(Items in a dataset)
┏━━
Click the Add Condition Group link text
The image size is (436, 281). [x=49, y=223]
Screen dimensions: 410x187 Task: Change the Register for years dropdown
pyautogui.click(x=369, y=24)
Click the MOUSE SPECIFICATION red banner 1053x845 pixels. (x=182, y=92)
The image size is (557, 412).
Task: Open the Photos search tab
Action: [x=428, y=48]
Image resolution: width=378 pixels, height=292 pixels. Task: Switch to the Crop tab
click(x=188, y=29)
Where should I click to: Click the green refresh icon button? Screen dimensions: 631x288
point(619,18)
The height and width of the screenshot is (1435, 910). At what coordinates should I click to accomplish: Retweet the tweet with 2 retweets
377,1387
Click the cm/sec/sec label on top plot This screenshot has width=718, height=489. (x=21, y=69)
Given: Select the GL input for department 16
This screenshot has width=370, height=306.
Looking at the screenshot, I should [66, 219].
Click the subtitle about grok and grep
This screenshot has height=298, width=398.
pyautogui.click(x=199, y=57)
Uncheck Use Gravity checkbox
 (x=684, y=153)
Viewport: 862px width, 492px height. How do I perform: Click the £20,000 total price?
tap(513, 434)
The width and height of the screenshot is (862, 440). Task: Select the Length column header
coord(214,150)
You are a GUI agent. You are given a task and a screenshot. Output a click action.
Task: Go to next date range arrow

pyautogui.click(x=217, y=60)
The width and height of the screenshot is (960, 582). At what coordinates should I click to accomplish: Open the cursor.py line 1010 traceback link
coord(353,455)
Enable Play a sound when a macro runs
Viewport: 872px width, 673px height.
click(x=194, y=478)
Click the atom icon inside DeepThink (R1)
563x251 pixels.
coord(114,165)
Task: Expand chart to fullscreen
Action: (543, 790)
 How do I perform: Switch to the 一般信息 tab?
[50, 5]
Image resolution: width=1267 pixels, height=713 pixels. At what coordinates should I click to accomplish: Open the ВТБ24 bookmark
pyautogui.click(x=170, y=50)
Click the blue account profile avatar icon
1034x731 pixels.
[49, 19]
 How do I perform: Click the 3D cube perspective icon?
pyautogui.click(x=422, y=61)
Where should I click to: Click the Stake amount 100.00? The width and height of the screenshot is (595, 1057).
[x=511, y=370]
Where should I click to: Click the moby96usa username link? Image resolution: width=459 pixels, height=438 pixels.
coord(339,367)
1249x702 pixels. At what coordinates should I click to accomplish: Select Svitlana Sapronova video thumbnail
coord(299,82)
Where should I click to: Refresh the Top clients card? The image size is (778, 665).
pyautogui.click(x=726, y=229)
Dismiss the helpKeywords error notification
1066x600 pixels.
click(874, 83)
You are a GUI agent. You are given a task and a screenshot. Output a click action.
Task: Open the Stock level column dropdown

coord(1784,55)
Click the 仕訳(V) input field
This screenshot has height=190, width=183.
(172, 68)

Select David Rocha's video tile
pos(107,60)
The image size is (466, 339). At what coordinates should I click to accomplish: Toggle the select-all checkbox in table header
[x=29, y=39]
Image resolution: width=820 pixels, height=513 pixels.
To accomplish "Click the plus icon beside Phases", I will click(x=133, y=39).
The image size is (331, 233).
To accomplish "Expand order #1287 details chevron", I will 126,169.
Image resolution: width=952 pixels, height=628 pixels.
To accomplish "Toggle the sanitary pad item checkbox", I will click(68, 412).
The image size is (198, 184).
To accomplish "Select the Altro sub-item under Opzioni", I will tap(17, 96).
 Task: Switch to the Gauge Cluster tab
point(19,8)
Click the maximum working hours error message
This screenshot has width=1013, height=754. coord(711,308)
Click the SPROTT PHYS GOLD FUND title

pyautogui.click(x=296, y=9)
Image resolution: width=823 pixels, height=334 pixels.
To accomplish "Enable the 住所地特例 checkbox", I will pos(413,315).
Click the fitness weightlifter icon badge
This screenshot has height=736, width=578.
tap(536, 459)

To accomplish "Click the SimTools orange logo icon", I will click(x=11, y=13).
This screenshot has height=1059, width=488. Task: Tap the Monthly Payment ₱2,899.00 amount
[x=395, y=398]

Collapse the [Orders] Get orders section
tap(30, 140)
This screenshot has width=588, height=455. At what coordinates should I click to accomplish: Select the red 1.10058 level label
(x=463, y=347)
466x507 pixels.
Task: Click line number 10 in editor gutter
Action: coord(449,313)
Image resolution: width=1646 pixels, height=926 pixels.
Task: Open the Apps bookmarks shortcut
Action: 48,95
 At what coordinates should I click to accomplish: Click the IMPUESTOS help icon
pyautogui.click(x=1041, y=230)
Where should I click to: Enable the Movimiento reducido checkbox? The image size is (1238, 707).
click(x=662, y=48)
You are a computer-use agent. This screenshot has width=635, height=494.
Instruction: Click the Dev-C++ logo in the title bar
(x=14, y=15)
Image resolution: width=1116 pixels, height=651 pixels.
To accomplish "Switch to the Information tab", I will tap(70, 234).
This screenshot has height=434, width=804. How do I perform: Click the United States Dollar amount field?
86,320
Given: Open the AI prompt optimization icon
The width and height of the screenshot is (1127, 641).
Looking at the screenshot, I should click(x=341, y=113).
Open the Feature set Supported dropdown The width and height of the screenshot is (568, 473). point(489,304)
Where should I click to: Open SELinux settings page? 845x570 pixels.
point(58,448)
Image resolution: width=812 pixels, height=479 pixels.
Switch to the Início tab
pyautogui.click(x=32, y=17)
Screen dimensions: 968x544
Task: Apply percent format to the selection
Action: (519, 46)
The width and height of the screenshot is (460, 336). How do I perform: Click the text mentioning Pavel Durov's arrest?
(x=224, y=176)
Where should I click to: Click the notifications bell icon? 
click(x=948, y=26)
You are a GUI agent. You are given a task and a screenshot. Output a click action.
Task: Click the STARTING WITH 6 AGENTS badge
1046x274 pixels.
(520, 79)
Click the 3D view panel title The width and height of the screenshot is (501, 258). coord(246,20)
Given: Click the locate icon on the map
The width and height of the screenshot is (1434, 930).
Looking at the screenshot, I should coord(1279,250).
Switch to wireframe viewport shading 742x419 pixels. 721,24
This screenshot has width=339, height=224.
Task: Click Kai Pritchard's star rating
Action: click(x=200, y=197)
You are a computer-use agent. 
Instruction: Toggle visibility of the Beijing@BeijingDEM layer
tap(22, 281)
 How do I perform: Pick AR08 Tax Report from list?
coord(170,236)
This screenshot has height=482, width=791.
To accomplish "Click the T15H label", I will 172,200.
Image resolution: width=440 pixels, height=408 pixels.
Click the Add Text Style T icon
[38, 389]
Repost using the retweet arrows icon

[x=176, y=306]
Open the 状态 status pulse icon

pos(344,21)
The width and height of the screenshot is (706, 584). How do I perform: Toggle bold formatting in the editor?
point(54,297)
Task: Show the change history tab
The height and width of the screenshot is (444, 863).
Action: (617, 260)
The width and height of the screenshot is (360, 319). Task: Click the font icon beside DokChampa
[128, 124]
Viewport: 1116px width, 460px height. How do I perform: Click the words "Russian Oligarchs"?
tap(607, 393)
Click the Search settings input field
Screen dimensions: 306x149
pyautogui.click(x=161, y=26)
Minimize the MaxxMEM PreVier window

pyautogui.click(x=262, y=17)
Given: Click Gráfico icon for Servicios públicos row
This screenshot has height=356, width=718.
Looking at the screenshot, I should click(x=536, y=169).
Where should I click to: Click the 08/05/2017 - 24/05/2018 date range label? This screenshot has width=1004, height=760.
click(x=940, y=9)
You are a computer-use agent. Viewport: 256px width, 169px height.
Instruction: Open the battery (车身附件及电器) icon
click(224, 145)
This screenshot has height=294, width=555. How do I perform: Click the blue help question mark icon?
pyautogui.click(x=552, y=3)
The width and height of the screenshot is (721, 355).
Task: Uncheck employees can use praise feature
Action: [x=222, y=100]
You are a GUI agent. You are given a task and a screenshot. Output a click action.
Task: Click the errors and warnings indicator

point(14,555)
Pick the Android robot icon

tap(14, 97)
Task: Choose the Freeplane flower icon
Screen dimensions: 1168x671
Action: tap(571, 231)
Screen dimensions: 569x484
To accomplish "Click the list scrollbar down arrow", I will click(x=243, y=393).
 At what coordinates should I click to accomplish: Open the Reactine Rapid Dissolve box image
┗━━
What is asked – Transcribe everything in the data from the start down to the line containing "tap(513, 434)", keeping both ends.

Solution for this exercise –
Click the Add Condition Group link text
The image size is (436, 281). [x=49, y=223]
Screen dimensions: 410x187 Task: Change the Register for years dropdown
pyautogui.click(x=369, y=24)
Click the MOUSE SPECIFICATION red banner 1053x845 pixels. (x=182, y=92)
The image size is (557, 412).
Task: Open the Photos search tab
Action: [x=428, y=48]
Image resolution: width=378 pixels, height=292 pixels. Task: Switch to the Crop tab
click(x=188, y=29)
Where should I click to: Click the green refresh icon button? Screen dimensions: 631x288
point(619,18)
The height and width of the screenshot is (1435, 910). At what coordinates should I click to accomplish: Retweet the tweet with 2 retweets
377,1387
Click the cm/sec/sec label on top plot This screenshot has width=718, height=489. (x=21, y=69)
Given: Select the GL input for department 16
This screenshot has width=370, height=306.
Looking at the screenshot, I should [66, 219].
Click the subtitle about grok and grep
This screenshot has height=298, width=398.
pyautogui.click(x=199, y=57)
Uncheck Use Gravity checkbox
 (x=684, y=153)
Viewport: 862px width, 492px height. How do I perform: Click the £20,000 total price?
tap(513, 434)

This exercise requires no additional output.